One of his best traits is blocking and whether it’s squaring up in the pocket or leading another runner down field, Chandler is willing, aggressive, and chippy. He has also returned 38 kickoffs over his career for 850 yards, a 22.4 average.
Ty Chandler offers the Rams an instinctual running back with three down potential. He’s had success running behind both inside and outside blocking schemes and has the traits to provide value as a receiver. He may also contribute as a kickoff returner. He has a stellar history of ball security, according to The 33rd Team, Chandler had only one fumble in 2021 and according to Pro Football Network, has only four fumbles over 600+ touches in his college career.
Ty Chandler transferred to @UNCFootball and filled the void M.Carter/J.Williams left very well.— Eric Galko (@EricGalko) February 22, 2022
He’s an explosive one cut runner, but he showed a lot agility/twitch, especially in space, that pushed him from a 1st/2nd down RB to a complete RB prospect.
Another UNC RB draft pick pic.twitter.com/eeYACn0jzc
Julius Chestnut - Sacred Heart 5’ 11” 224 lbs. @ Hula Bowl 4.47/n/a/7.06 22reps/34.5”/9’ 5” 31” 72 3/4”
FCS All-American first teamer on 2020-21 and third teamer in 2019. Over his 32 games at Sacred Heart, he ran for 3472 yards, at almost 6.0 yards per carry, and 26 touchdowns. Chestnut also had 28 catches for 428 yards and five more TD’s. He only played in five games during the 2021 slate after spraining his knee in the season opener.

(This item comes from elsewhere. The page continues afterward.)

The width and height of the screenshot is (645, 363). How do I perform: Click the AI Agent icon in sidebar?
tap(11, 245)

Built like a bruiser with thick bottom half, Chestnut also shows topnotch athleticism. In his Pro Day speed drills, he ran 4.47 in the forty and 7.06 in the 3cone. In the explosion drills, he had a 34.5” vertical, 9’ 5” broad, and pressed 22 reps on the bench. His arms measured at 31” and wingspan at 72 3/4”.
The first thing I look for when evaluating small school players is that they dominate. When watching Chestnut’s tape, it is easy to get lost in all the long, breakaway runs versus lesser competition. Looking closer, he shows all the traits of a natural runner. Vision, patience, burst, and following blocks at the line of scrimmage. He shows he can create space with good feet, quick jump cuts, and powerful stiff arm. In the open field, his moves are fluid, has good contact balance, and can go around or over defenders.

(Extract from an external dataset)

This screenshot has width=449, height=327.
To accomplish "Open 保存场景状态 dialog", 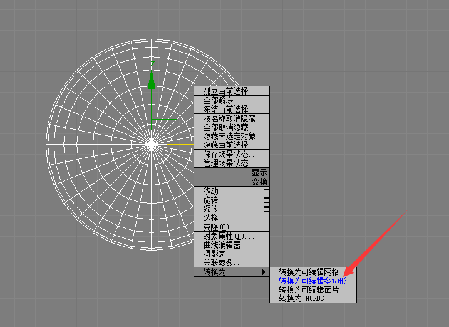I will [230, 154].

As a receiver, Chestnut did not produce prodigious numbers. On tape it looks to be more of a scheme thing than ability or potential. He shows good hands and catches away from his body, actually had a few one-handed grabs on bad throws. Same thing with blocking, not a lot of complete game film to mine, mostly highlights. In what there is, he looks physical and willing and I thinks this is in keeping with overall game demeanor. He is a thumper.
Because of Covid19 changes to college player eligibility, many are opting to take advantage and play the extra season/seasons offered to them. During this window, many players coming out are older. Chestnut will play his rookie season as a 21 year-old, and he’s not all beat to hell from overuse, he averaged a little over 125 touches per season at Sacred Heart.

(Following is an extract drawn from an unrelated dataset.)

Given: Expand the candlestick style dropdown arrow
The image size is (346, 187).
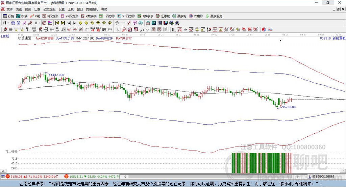Looking at the screenshot, I should [40, 23].
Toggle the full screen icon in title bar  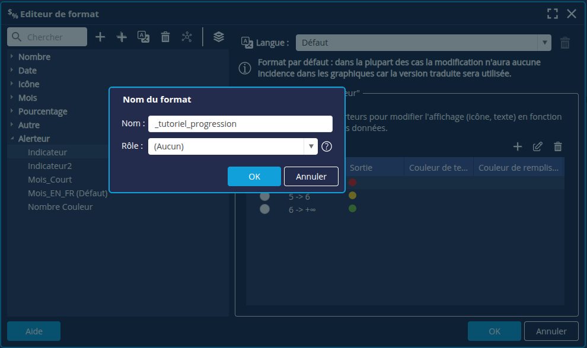click(x=553, y=14)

Julius Chestnut would be a different kind of back for the Rams, one that gets behind his pads, and brings a power element to improve LA’s short yardage game. A professional caliber strength/conditioning program could create a monster. Running in the NFL is quite a jump from the Northeastern Conference and the learning curve will be steep, but as a late round developmental pick, Chestnut would be a low risk/ high reward selection.
Where do these prospects fit?
There are many good backs in this years draft and it all depends on which round the Rams decide to spend their capital. At the likely draft positions of these three prospects, they possess the traits to bring value into the LA scheme right away or be stashed for developing. Mateo Durant, Ty Chandler, and Julius Chestnut all have speed, power, and big play potential.